Ungleichheit bei der Lohngleichheit hält weiter an

Eine uralte Forderung kommt nicht vom Fleck

So ziemlich genau vor 48 Jahren wurde in der Schweiz das Frauenstimmrecht eingeführt – oder besser: weiblich erkämpft. Seit 37 Jahren ist zudem die Gleichstellung von Frau und Mann in der Bundesverfassung verankert. Und dann gibt es noch das Gleichstellungsgesetz, das seit 22 Jahren gleichen Lohn für gleiche Arbeit fordert. Ungeachtet all dieser gesetzlichen Bestimmungen ist die Gleichstellung von Frau und Mann noch lange nicht am Ziel. Das zeigt sich allein und gerade wieder bei den weiter bestehenden Lohnunterschieden zwischen den Geschlechtern.

Frauen haben sich ihre Position und damit auch ihre Rechte in der Gesellschaft regelrecht hart erkämpfen müssen. Allein der Realisierung und Festsetzung des Frauenstimmrechts, besiegelt an der Urne durch eine eidgenössische Volksabstimmung am 7. Februar 1971, ging ein jahrzehntelanges Ringen voraus. Die Schweiz gehörte damit zu einem der letzten europäischen Länder, das den Frauen bezüglich Stimmrecht gleiche Rechte eingestand. Bis die erste weibliche Schweizer Bundesrätin 1984 gekürt wurde, dauerte es dann nochmals 13 Jahre. All diese Errungenschaften dürfen aber nicht darüber hinwegtäuschen, dass Frauen in der Gesellschaft nach wie vor mit Nachteilen bis hin zu Diskriminierungen zu kämpfen haben. Die neuesten Zahlen zur Lohnungleichheit sind mithin ein klares Exempel.

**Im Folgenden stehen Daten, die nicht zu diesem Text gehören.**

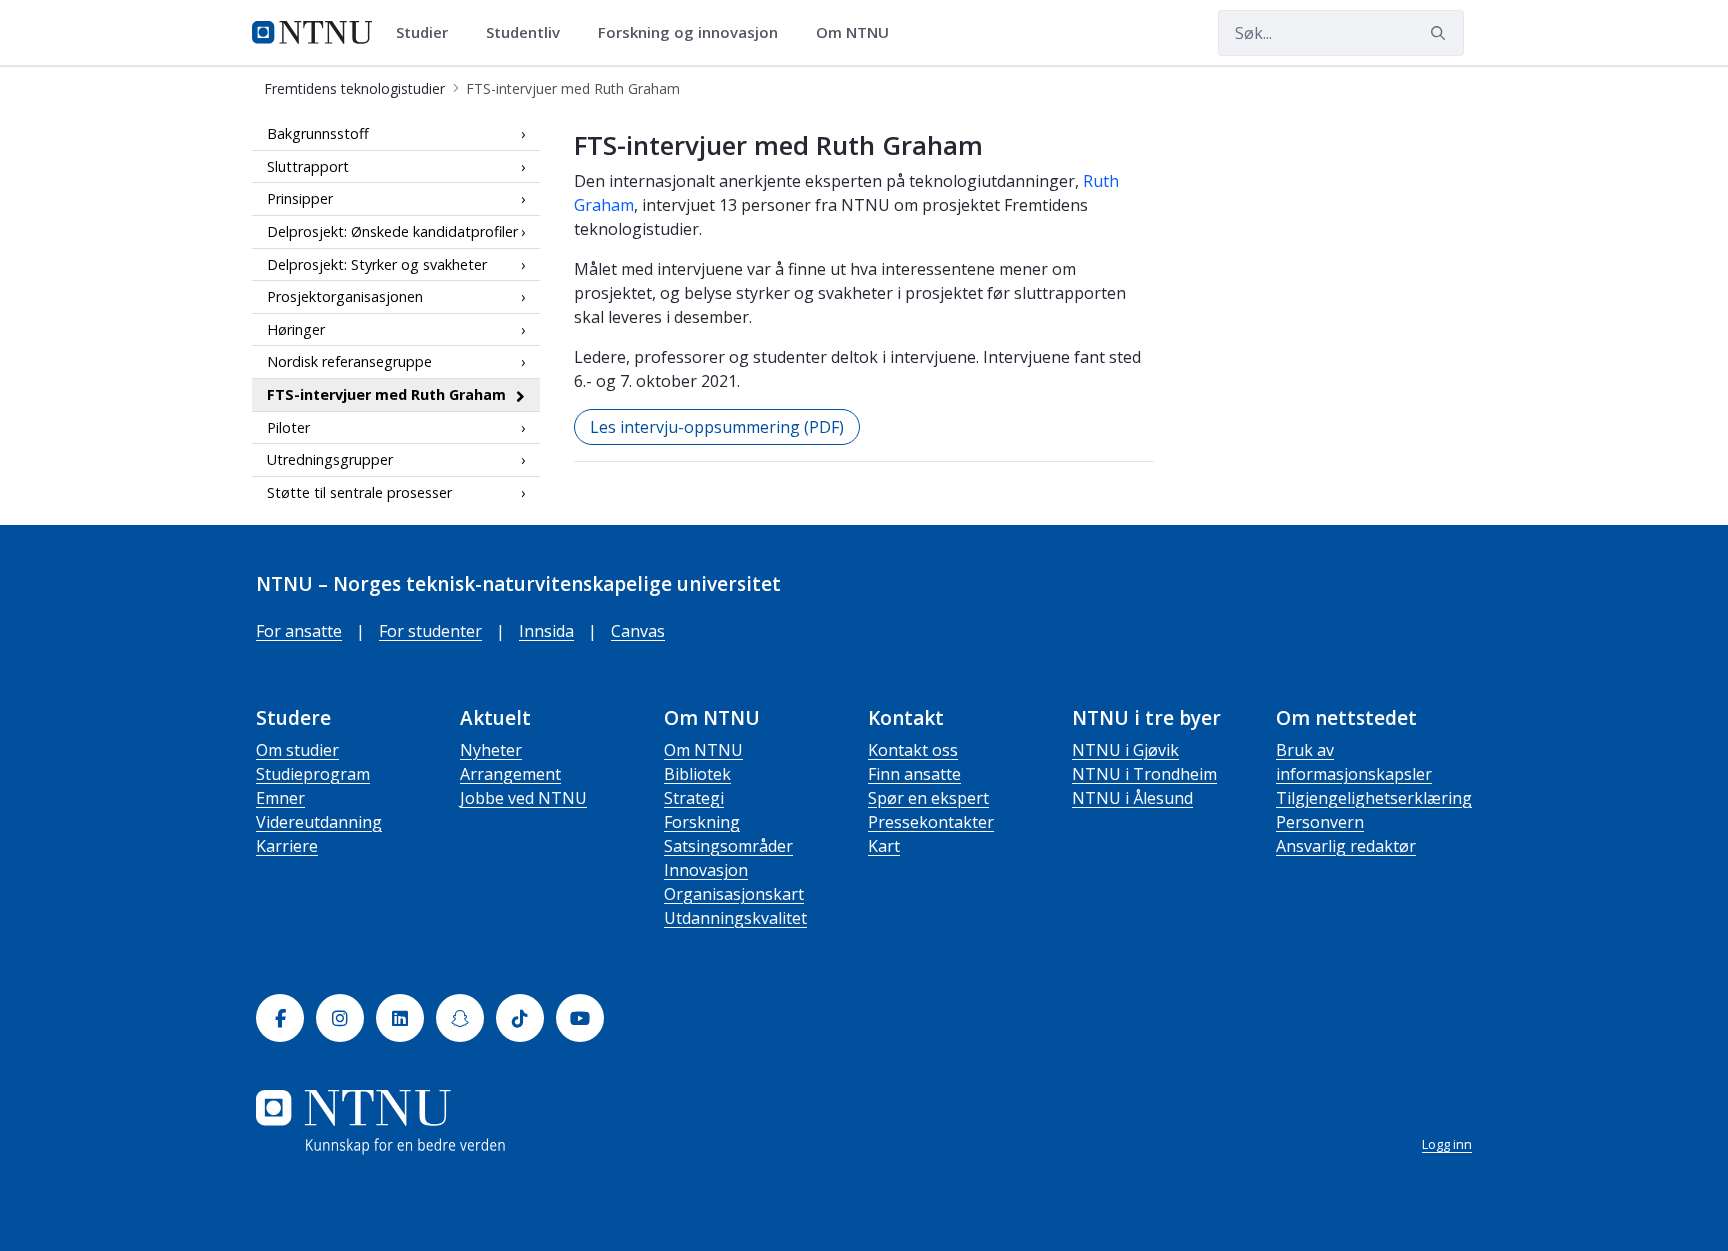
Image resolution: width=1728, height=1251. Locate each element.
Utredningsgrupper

Lohngleichheit lässt auf sich warten

Die jüngste Lohnstrukturerhebung des Bundesamts für Statistik, veröffentlicht Ende Januar 2019, zeigt deutlich, dass die Lohnunterschiede zwischen Frau und Mann weiterhin bestehen. Mehr noch: Der unerklärte Anteil der Lohnungleichheit hat sich sogar vergrössert – damit ist eine Gleichstellung in weiter Ferne. So verdienten Frauen im Privatsektor im Jahr 2016 durchschnittlich 19,6 Prozent weniger als Männer; 42,9 Prozent davon lassen sich nicht mit Ausbildung, Führungsverantwortung oder Dienstjahren erklären, will heissen, rund 8,4 Prozent sind willkürlich und daher diskriminierend.

Besonders stossend an diesen Zahlen: Im Vergleich zu den Vorjahren hat sich nichts getan, im Gegenteil: Das Lohngefälle zwischen Frauen und Männern stagniert auf hohem Niveau. Zum Vergleich: War der geschlechtsspezifische Lohnunterschied von 2012 bis 2014 zunächst noch von 21,3 Prozent auf 19,5 Prozent gesunken, verharrt er seither bei demselben Wert. Konkret heisst das, dass Frauen im Mittel monatlich 1532 Franken weniger auf ihrem Lohnkonto haben als Männer. Noch schlechter sieht es beim unerklärten Anteil der Lohnunterschiede aus: 2012 betrug dieser noch 40,9 Prozent, fiel hernach bis 2014 auf 39,1 Prozent und hat nun mit 42,9 Prozent das Niveau von 2012 sogar wieder übertroffen. Auch hier also keinerlei Fortschritt, sondern Rückschritt.

Nur leicht besser präsentiert sich die Situation im öffentlichen Sektor. Bei Bund, Kantonen und Gemeinden lag der Lohnunterschied zwischen Männern und Frauen bei 16,7 Prozent bzw. 1498 Franken monatlich, während der unerklärte Anteil dieses Unterschieds 34,9 Prozent ausmacht. 

Aufhorchen lässt insbesondere der unerklärte Lohnunterschied, zeigt er doch, wieviel weniger Frauen im Vergleich mit Männern bei sonst vergleichbaren Merkmalen verdienen. Grob gesagt: Finden sich Mann und Frau beispielsweise in vergleichbar grossen Unternehmen in derselben Führungsposition wieder, haben zudem dieselbe Qualifikation und gleich lange Erfahrung, hat die Frau lohnmässig aufgrund ihres Geschlechts per se das Nachsehen. Der unerklärte Lohnunterschied ist also de facto ein Mass für das Ausmass der Diskriminierung von Frauen bezüglich Lohngleichheit.